Christopher High

Gilroy school board president Fred Tovar cited late boxing great Muhammad Ali in his speech to 433 of Christopher High School’s graduating seniors Tuesday night and urged them to take risks.

“When you find success in this world, pay it forward,” Tovar said. “Give an opportunity to someone just as someone has given to you. As the late, great Muhammad Ali once said, ‘He who is not courageous enough to take risks will accomplish nothing in life.’”

Friends and family crowded into the main seating area, eager to get a good view of the proceedings. The graduates entered the quad and filled the seats closest to the stage. The sea of teal and white graduation gowns was peppered with personally decorated caps, some adorned with jewelry and glitter, others with marker and paint.

Air horns sounded through the diploma awards, despite principal Paul Winslow announcing they weren’t permitted. Winslow welcomed the audience to the graduation ceremony in both English and Spanish. The rest of the ceremony was English-only.

He recognized the other gown-wearing administrative officials onstage, including Gilroy Unified School District superintendent Deborah Flores, Tovar and GUSD board vice president Patricia Midtgaard.

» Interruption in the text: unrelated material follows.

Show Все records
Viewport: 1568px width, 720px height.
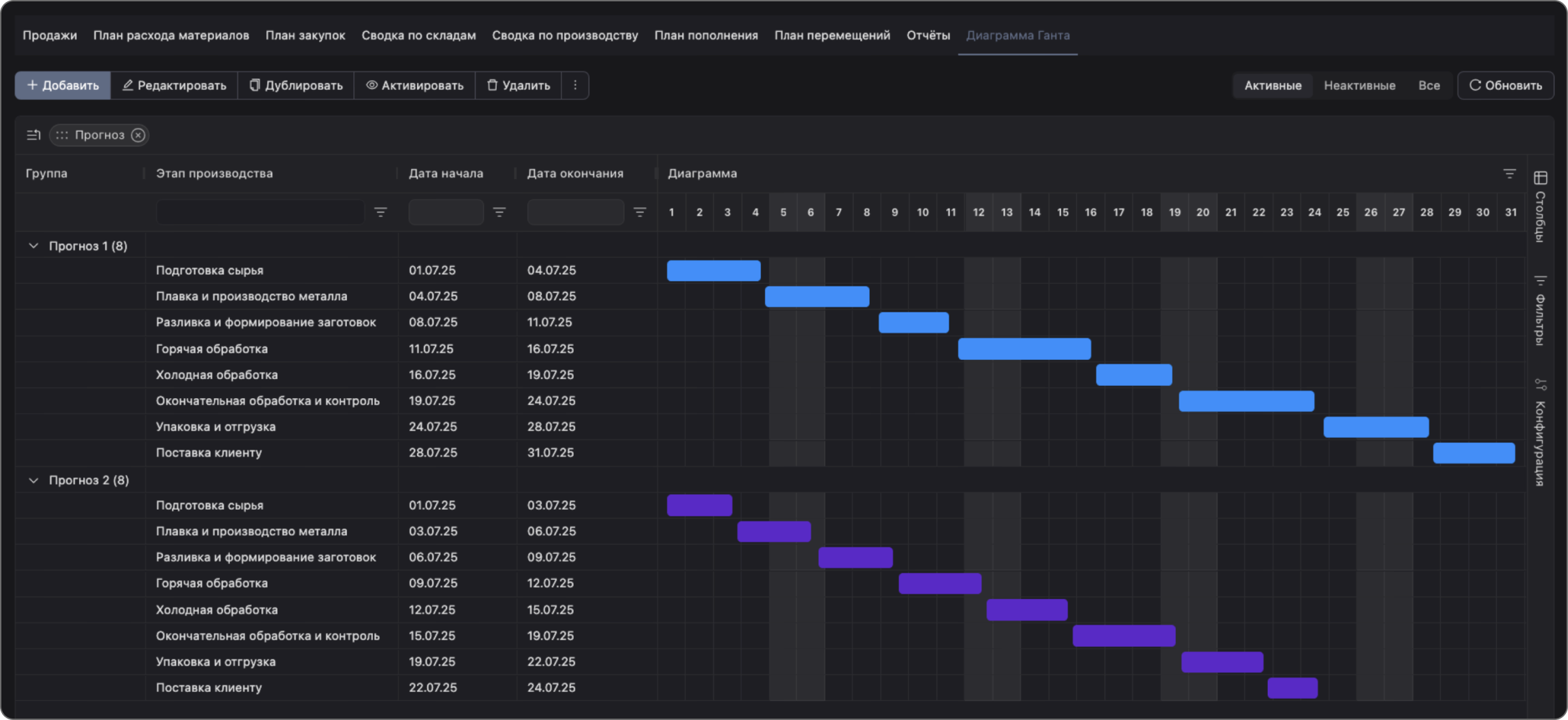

Don and Karen Christopher, the school’s namesakes, were also in attendance. “Our students are blessed on a daily basis due to their generosity and love for the students at Christopher High School,” Winslow said.

Fliers throughout the quad indicated where graduates are headed: the United States Army, Navy, Air Force, and Marines, Chapman University, Notre Dame, the Institute of Business Technology, Monterey Peninsula College, Gavilan College and more.

“While graduation is always bittersweet for an educator and a parent, I’m always reminded by the wise words of the great American poet Robert Frost,” Winslow said. “Frost told us that he could sum up everything he had learned about life in three words, ‘Life Goes On.’”

It’s unfortunate that some people misinterpret Frost’s poetry as pessimistic, because those three words are infused with the spirit of freedom, independence, and a future, he said.

“Your experiences at Christopher High School have forever changed the course of your lives,” Winslow continued. “And we as a staff will go on, forever changed by having experienced life with you. Thank you, the Class of 2016, for giving us the brief chance to know you, and the opportunity to experience the beginning of a future where your dreams become reality. A future where you will change the world forever.”

Winslow then introduced the class salutatorian, Gianfranco Filice. The salutatorian is the second highest ranking student in a graduating class, after the valedictorian.

Filice’s speech focused on addressing false guarantees in life after high school, including the loss of a peer or loved one.

“When my mom was diagnosed with an aggressive form of gastric cancer, it changed my life in more ways than I could ever explain,” Filice said. “The more I became aware of the world around me, the more I saw the strength and resiliency from my mother within each one of us.”

He talked about seeing peers overcome hardships in their lives and how it lifted him up.

“Your personal stories have inspired me to believe that every one of us is capable of greatness, regardless of the cards we’re dealt,” he said.

Valedictorian Kaitlyn Lombardo focused her address on a lesson she learned about fear as a child. Fear washed over her during her first ballet recital, but her father inspired her to not give up.

“My dad, who was always able to read my emotions, leaned down to look me square in the face as I began to explain to him that I didn’t want to do this anymore and that I want to go home,” Lombardo said. “He said, ‘Katie, you feel that dull ache right there?’ as he touched my stomach. ‘That’s fear. It’s not going to go away. You can let it consume you, or you can take control of it. You need to dance with your fear.’”

Lombardo urged her classmates to embrace fear, because it’s times like that ballet recital that have resulted in her proudest accomplishments.

“Know that when you feel fear you’re doing something right,” she said.

Principal Winslow introduced Mark Rose, an English teacher at CHS, who was selected by the senior class as their keynote speaker.

“This is a class that showed up to events in greater numbers than I’ve ever seen,” Rose said. Christopher High School Athletes of the Year Christa Arroyo and Matt Adamkiewicz came onstage to honor school tradition and ring the large, ceremonial bell at the front of the stage. Winslow said that students ring the bell to celebrate the year’s accomplishments.

Graduates lined up to walk across the stage, shake administrative hands, and accept their diplomas. A burst of cheering erupted somewhere among the audience each time a name was called.

Principal Winslow and Superintendent Flores presented the graduating class to the audience of family and friends after the final diploma was handed out. The graduates erupted. Caps flung skyward with no concern about their landing.

And just like that, another graduating class ventured out into the world.